ClassyTune: A Performance Auto-Tuner for Systems in the Cloud


Tuning the system's performance can make it run more efficiently, which in turn enables a reduction in the amount of Cloud Computing resources that are required to support an application. Automating performance tuning for complicated cloud-based systems is necessary because the number of parameters and complexity of systems continues to grow at an alarming rate. Methods that are considered to be state-of-the-art use either an approach that is data-driven or one that is driven by experience when it comes to tuning. Since it can be applied to a greater variety of contexts, data-driven tuning is gaining an increasing amount of attention. However, the data-driven methods that are currently available are unable to adequately address both the limited sample size and the high dimensionality issues simultaneously. ClassyTune is a data-driven automatic configuration tuning tool for cloud systems, and we are pleased to present it.
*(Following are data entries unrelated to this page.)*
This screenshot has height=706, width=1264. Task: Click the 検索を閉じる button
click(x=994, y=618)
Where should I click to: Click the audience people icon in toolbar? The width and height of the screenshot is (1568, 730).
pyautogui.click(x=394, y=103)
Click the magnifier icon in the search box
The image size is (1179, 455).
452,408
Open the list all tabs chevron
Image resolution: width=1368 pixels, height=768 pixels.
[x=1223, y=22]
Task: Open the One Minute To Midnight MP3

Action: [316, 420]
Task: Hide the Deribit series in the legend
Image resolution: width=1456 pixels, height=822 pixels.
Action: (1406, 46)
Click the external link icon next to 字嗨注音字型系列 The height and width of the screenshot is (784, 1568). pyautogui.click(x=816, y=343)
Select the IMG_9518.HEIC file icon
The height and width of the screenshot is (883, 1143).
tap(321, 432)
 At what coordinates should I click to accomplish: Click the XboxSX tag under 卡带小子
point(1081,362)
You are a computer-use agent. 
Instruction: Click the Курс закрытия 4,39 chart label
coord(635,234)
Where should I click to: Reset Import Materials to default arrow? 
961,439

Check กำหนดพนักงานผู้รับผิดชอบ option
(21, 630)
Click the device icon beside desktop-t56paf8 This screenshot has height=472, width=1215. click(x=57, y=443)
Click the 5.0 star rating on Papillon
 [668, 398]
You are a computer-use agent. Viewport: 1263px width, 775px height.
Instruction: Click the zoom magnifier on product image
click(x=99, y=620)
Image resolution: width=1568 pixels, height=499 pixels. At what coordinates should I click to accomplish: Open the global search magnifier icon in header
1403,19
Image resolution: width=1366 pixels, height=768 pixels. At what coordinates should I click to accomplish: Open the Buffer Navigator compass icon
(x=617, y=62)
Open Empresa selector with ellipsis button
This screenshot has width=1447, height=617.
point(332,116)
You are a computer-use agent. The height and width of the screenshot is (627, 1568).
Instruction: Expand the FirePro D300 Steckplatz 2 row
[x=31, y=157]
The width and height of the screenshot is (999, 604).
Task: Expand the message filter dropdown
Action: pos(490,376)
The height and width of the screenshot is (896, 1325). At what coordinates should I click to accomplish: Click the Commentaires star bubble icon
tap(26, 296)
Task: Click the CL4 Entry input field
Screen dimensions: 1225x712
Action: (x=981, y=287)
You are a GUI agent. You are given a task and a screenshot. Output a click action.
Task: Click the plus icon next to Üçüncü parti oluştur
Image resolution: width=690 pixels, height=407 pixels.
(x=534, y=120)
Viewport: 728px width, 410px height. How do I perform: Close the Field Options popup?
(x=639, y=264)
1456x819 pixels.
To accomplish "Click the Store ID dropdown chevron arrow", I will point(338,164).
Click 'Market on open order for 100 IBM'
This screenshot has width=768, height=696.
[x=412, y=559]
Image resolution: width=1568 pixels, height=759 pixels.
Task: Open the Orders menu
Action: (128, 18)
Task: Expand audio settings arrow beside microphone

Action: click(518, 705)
ClassyTune uses a model of classification that is based on Machine Learning in order to perform autotuning. Because of this exploitation, it is possible to induce more training samples without simultaneously increasing the input dimension. Experiments conducted on seven widely used systems hosted in the cloud have demonstrated that ClassyTune is superior to both expert tuning and the most cutting-edge auto-tuning solutions thanks to its ability to effectively tune system performance to be seven times higher for high-dimensional configuration spaces. In addition, we describe a use case that illustrates how performance tuning can enable a reduction of 33 percent in the amount of computing resources required to run an online service that is stateless.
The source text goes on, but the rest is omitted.